[YOUR INSTRUCTIONS]
The material below holds a span beginning at the line with "[Így készül a" and ending at the line with "Hallottatok már arról, hogy". Quote that span exactly, both ends included, and only that span.

[DATA SHOWN]
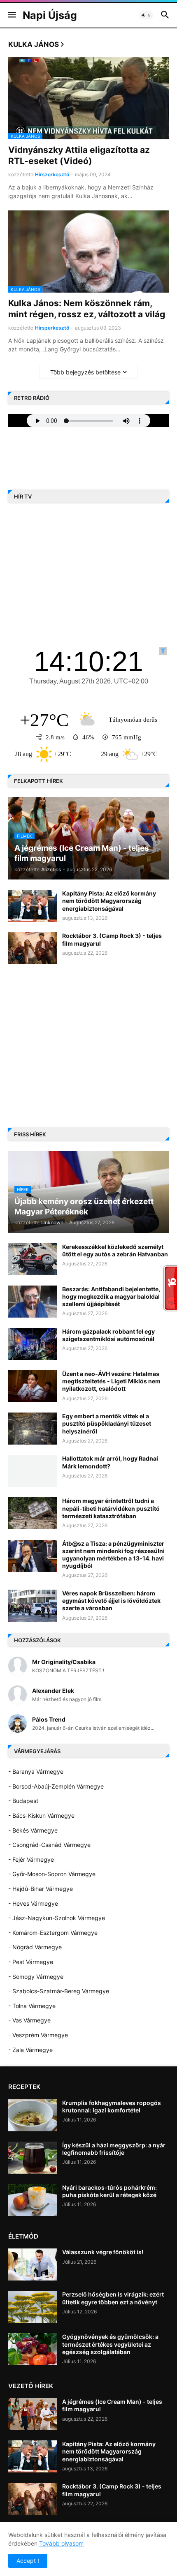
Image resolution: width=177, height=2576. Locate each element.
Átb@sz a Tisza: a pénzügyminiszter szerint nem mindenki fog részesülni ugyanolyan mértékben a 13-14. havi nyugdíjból (113, 1555)
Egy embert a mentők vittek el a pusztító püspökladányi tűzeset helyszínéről (106, 1423)
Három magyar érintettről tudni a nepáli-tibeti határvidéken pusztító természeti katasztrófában (111, 1508)
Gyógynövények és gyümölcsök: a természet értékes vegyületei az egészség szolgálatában (110, 2344)
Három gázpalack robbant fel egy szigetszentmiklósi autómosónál (108, 1335)
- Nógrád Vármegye (35, 1947)
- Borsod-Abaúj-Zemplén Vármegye (56, 1786)
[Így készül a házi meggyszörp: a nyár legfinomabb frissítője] (32, 2158)
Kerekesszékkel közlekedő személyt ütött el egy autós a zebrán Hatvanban (115, 1250)
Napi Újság (50, 15)
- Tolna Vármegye (32, 2005)
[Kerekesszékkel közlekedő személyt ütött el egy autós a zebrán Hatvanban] (32, 1259)
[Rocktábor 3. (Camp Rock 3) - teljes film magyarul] (32, 948)
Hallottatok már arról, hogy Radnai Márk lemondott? (110, 1462)
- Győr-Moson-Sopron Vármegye (51, 1873)
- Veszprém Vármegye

[OUTPUT OF THE EXERCISE]
[Így készül a házi meggyszörp: a nyár legfinomabb frissítője] (32, 2158)
Kerekesszékkel közlekedő személyt ütött el egy autós a zebrán Hatvanban (115, 1250)
Napi Újság (50, 15)
- Tolna Vármegye (32, 2005)
[Kerekesszékkel közlekedő személyt ütött el egy autós a zebrán Hatvanban] (32, 1259)
[Rocktábor 3. (Camp Rock 3) - teljes film magyarul] (32, 948)
Hallottatok már arról, hogy Radnai Márk lemondott? (110, 1462)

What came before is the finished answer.